[Stored records]
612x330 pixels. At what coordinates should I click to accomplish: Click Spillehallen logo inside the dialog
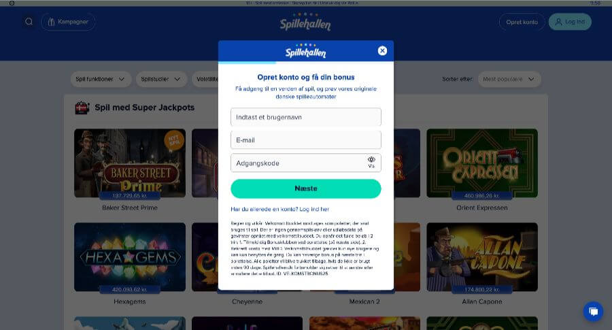pyautogui.click(x=305, y=51)
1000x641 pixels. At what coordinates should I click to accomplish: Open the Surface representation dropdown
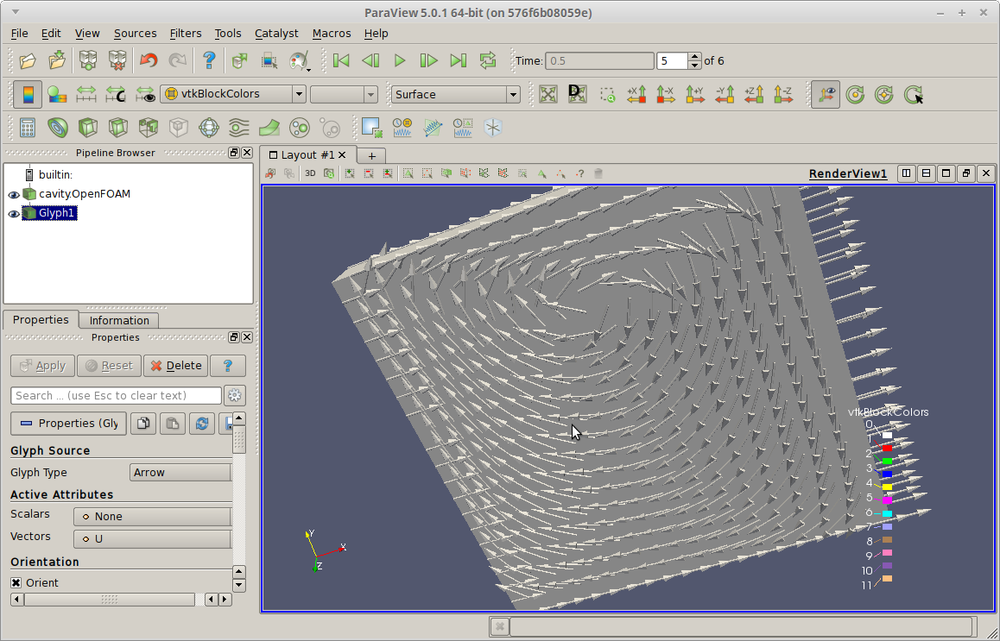coord(455,94)
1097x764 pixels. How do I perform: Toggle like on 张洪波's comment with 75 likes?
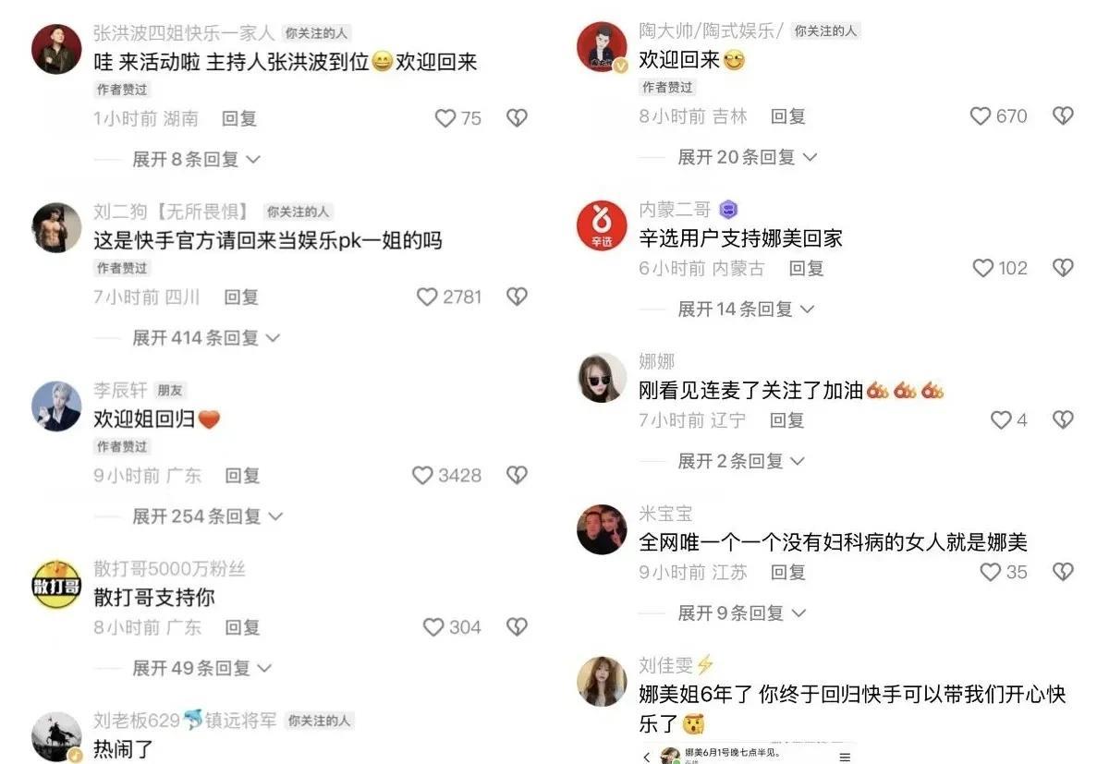pyautogui.click(x=445, y=117)
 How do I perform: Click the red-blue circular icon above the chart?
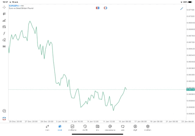pos(105,8)
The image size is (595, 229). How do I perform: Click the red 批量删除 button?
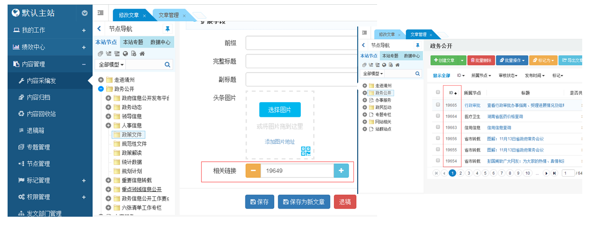(x=481, y=61)
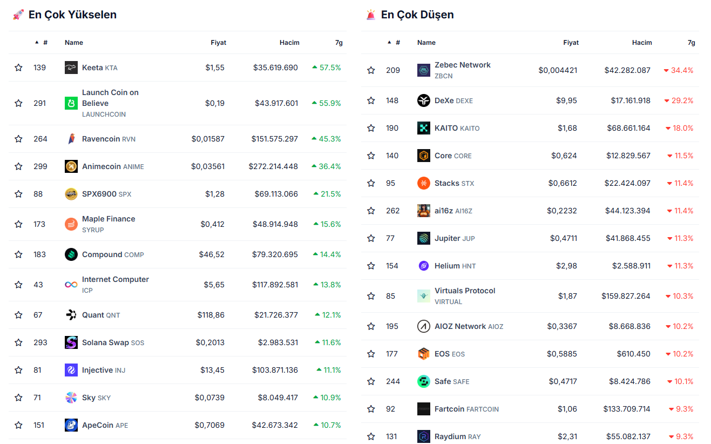
Task: Click the Quant coin logo
Action: click(71, 315)
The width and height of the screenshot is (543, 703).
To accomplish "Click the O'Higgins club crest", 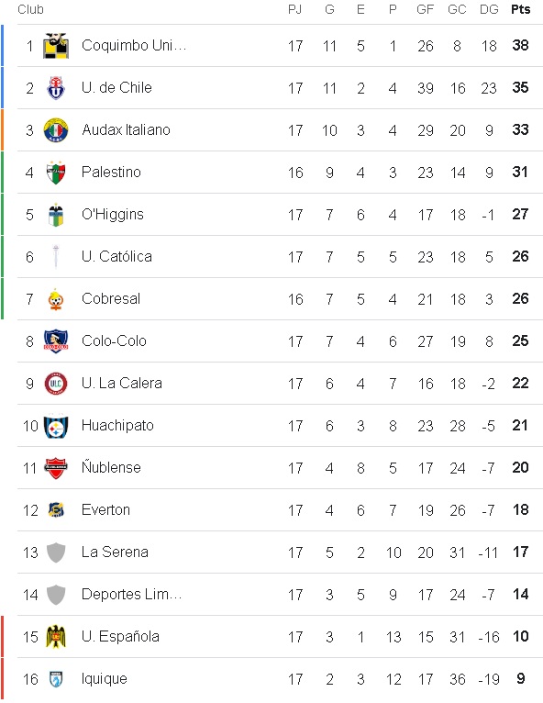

_Exercise directions_
Begin at the line containing "The width and" and stop at the final line of the data. Retype those lines exactly, without the pictures.

_Reply_
The width and height of the screenshot is (543, 703).
To accomplish "Click the O'Higgins club crest", 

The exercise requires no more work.